The blurb on the book also mentions the story is about four women, introduced in a previous novel who decide to help Grace in an effort to strengthen their bond of their own friendship. “Will their joint project instead tear them apart forever?”

The book itself didn’t seem to live up to this description. First, the story focused much more on the lives of the women in the friendship than it did on the story of Grace Grayson-Wiley, and while her story was interesting–even a mystery of sorts that isn’t unravelled until the end–the story of the women never threatens the dissolution of their friendship, so it didn’t feel that the stakes were as high as suggested.

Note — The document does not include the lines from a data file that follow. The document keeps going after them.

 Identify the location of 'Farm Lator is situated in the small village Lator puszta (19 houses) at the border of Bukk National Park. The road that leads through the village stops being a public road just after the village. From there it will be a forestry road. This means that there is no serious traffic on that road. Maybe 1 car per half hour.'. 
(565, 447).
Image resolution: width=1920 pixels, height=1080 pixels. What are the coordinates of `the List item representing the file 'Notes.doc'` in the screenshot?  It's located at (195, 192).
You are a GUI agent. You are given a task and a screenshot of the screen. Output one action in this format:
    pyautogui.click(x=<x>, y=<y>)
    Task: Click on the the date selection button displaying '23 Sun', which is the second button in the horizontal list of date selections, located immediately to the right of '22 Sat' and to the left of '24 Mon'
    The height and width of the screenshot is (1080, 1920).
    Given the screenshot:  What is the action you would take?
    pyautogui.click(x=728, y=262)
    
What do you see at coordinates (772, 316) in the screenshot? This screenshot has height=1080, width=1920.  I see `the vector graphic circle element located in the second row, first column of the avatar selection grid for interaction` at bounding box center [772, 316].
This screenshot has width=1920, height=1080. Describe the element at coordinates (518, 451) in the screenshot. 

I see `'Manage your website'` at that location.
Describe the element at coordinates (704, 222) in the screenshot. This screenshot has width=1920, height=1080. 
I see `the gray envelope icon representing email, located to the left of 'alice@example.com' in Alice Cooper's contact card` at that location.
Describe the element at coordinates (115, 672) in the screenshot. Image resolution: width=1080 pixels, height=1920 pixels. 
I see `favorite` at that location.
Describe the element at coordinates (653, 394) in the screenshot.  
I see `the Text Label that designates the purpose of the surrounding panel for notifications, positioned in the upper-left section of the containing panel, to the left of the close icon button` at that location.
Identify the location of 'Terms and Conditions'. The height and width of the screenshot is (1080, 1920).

That’s not to say that the lives of the women don’t spark interest in the story–Naomi is the new bride of a man with a teenage daughter who doesn’t seem impressed with her, Gayle is fighting suspicions that something is wrong with her husband, Rosemary is keeping a beau at bay while dealing with the return of her grown daughter, and Lucy fears she will never find true love, thinking herself unworthy of the right kind of man. Although the story is told from the viewpoint of Naomi, its in Lucy’s voice that the author seems most at home.

But I found it difficult, despite their descriptions to pin down the age of the characters, who seemed to waver between thinking of themselves as senior citizens to acting like giddy teenagers. While I cared about whether Lucy finally gave in to love and what might be wrong with Gayle’s husband, I just wasn’t invested enough in the characters to drive me to keep reading. It wasn’t one of those books that called me from my nightstand when I had to put it down.

At times it felt as if the story were interrupted by fashion news. One paragraph reads: “Lucy tugged her black cardigan on over her white turtle-neck. Her full pink skirt, which shrouded her hips while accenting the inward nip of her waist, swished over her white stockings as her black flaps slapped out a rushed pace as she went to meet Ben.”

I wished I could peel these details away and get to the story, because the story itself had potential and the dynamic between the characters and the mystery of Grace Grayson-Wiley were worth reading about.

To be fair, this was the second in a series of books, the first of which I have not read, and it’s possible that reading the first book would ground me deeper in the character’s identities.

Note: I received this book as an ebook from Multnomah Waterbrook Publishers in exchange for my honest review.

- Carey Clark

Revision Schedule

July 22, 2011 by Carey Jane Clark

Is it perverse that I’m actually enjoying the revision process? Because I’ve written with a giant three-year hiatus between the first half of my second draft and the second half, I can see how my writing has developed.

I’m also seeing lots of things I think need change. Which is why I picked up an old favorite of mine, a book called Word Painting by Rebecca McClanahan. It’s the text from the very first writing course I ever took from what was then Writer’s Online Workshops, and what now seems to be Writer’s Digest University.

It contains so much wonderful advice, and her writing is such a delight to read, I’m enjoying the read all over again. And picking up tons of good advice about how to revise my manuscript. While I read last night, I made a list of things to revise, and tried out a few. Just searching out one word in my manuscript and editing the portions that contained it, already made for a much stronger story. I could see where I had been holding back, which was my instinct about the story, but I couldn’t quite identify why I felt that way.

So here is my plan for revision until the July 31. (Please don’t laugh, even if you know it’s completely unrealistic.) The end of the month was my deadline anyway, but I’m even more serious about it now because I’ve been given a scholarship to a writer’s conference, and need to get things in gear!

July 20 – Finish reading Word Painting

July 21-22 Make changes from list created while reading Word Painting

July 23-24 Edit based on reading and pen-and-paper edit of manuscript done July 7-16

July 25-26 I want to try out some editing software to pick up anything I missed

July 27-31 Read aloud as much of the manuscript as possible, submit to my faithful readers for feedback, and hope they can read fast!